Corporate Governance


(the “Company”)

Terms of Reference for the Audit Committee (the “Committee”)

(Reviewed by the Board on 30 September 2016)

(Updated by the Secretary on 9 December 2019 and approved by the Board on 15 July 2020)



  1. The function of the Audit Committee (the “Committee”) is to ensure that the Company, and its subsidiaries, maintain high standards of integrity in their financial reporting and internal controls as appropriate.

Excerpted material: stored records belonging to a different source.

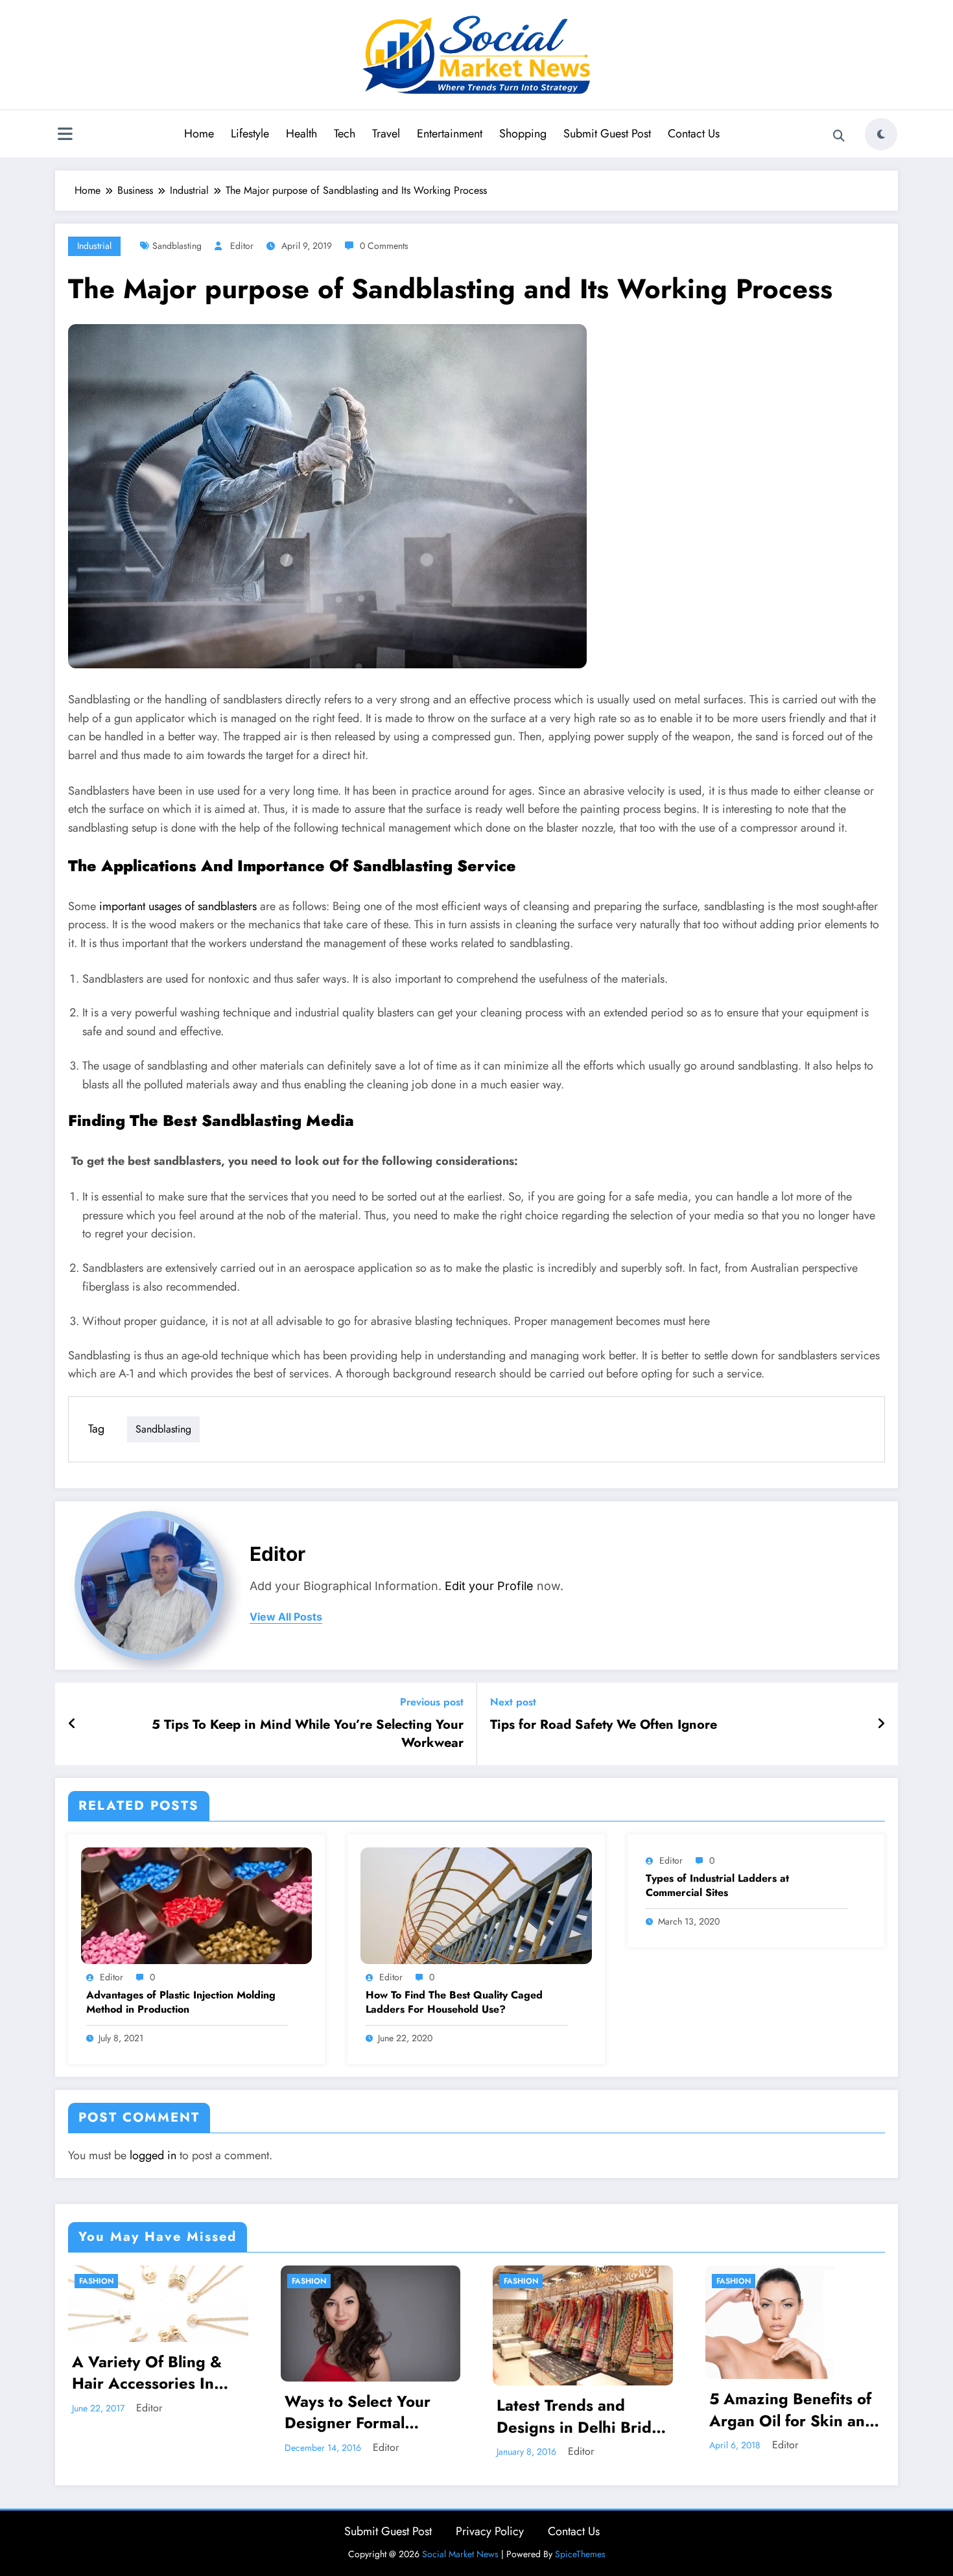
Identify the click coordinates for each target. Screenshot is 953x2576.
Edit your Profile (489, 1586)
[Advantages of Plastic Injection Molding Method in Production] (196, 1904)
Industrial (94, 245)
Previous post (432, 1702)
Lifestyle (250, 133)
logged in (153, 2155)
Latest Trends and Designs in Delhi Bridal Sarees (580, 2416)
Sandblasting (177, 245)
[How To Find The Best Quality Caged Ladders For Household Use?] (475, 1904)
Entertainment (449, 133)
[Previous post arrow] (72, 1724)
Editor (241, 245)
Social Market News (460, 2553)
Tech (344, 133)
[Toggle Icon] (65, 135)
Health (301, 133)
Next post (513, 1702)
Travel (386, 133)
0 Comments (384, 245)
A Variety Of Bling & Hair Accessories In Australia (147, 2373)
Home (199, 133)
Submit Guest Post (607, 133)
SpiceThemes (580, 2553)
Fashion (96, 2281)
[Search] (839, 136)
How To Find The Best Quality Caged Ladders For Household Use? (454, 2002)
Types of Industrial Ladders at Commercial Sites (717, 1885)
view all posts (286, 1617)
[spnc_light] (881, 134)
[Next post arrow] (881, 1724)
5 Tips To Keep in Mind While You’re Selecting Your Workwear (308, 1734)
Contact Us (694, 133)
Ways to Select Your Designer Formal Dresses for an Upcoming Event (357, 2412)
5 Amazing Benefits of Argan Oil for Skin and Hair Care (792, 2409)
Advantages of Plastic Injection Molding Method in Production (181, 2002)
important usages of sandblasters (178, 906)
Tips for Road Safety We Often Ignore (603, 1725)
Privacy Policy (490, 2531)
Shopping (523, 133)
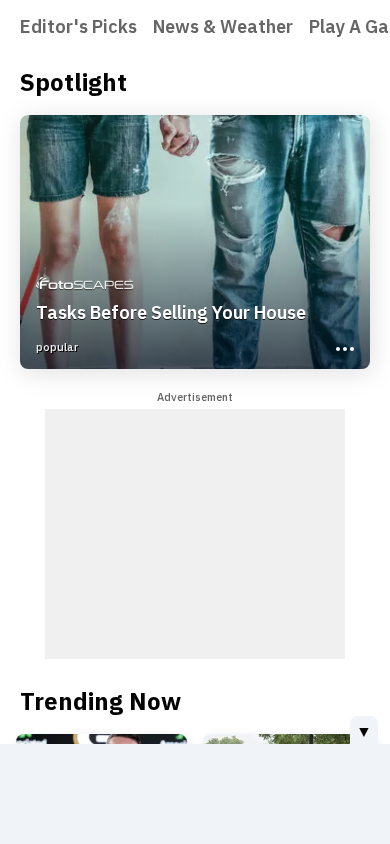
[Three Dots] (343, 347)
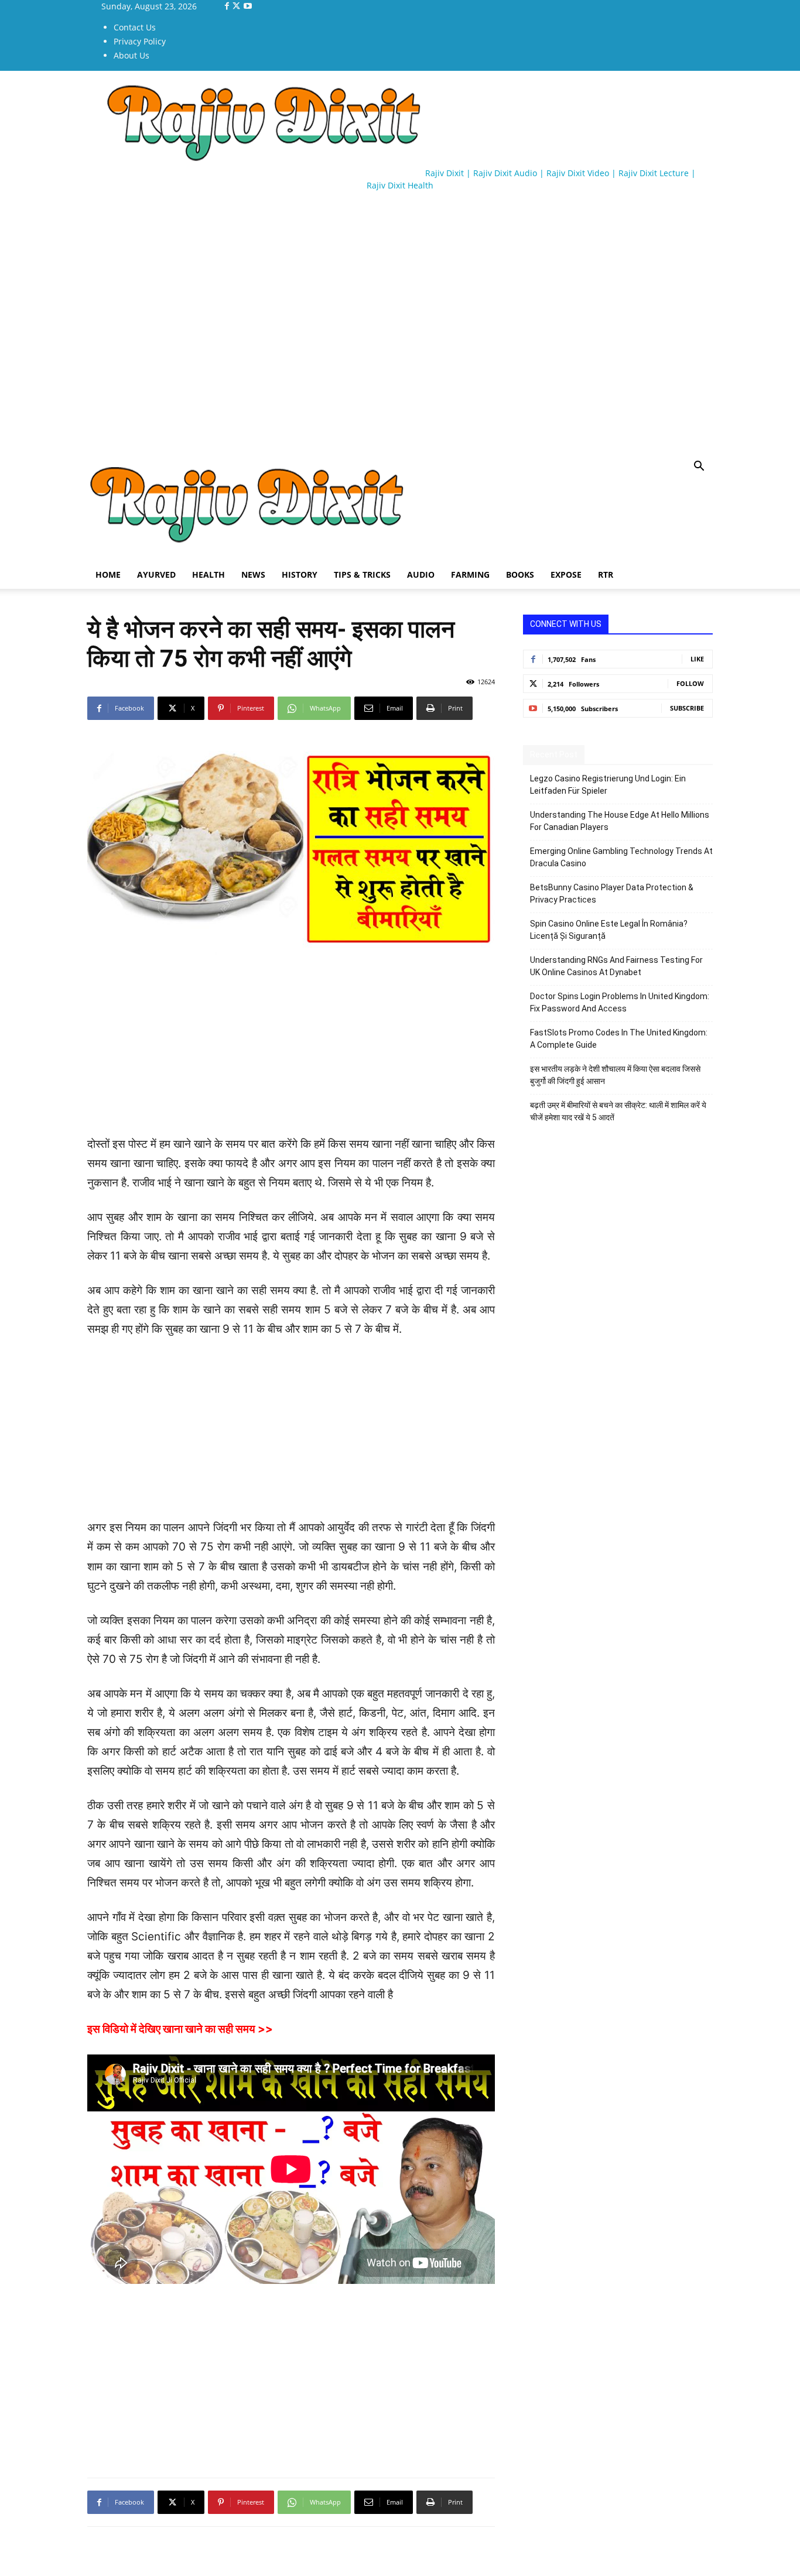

  1. The Committee shall be appointed by the Board and shall consist of all directors of the Company, at least one of whom shall have recent and relevant financial experience. The Committee may retain third party persons and firms as advisers to the Committee to assist with the Committee’s scrutiny of the Company’s financial reports to shareholders, as well as to provide any other relevant advice requested by the Committee. Such third party retention shall be subject to the prior approval of the Board.
  1. A quorum for a meeting of the Committee shall be any two members.
  1. The Chairman of the Committee shall be John Le Prevost or, failing him, be appointed by the members of the Committee. The appointment of the Chairman of the Committee will be reviewed on an annual basis by the Board of directors of the Company. The Chairman of the Company shall not be a member of the Committee.


  1. The Committee shall meet at least two times a year at appropriate times in the reporting and audit cycle, including when the Company’s half-yearly and annual financial reports are to be considered by the Board and, where possible, shall precede such a Board meeting. The Committee will meet the external auditor at least once a year (by telephone or in person).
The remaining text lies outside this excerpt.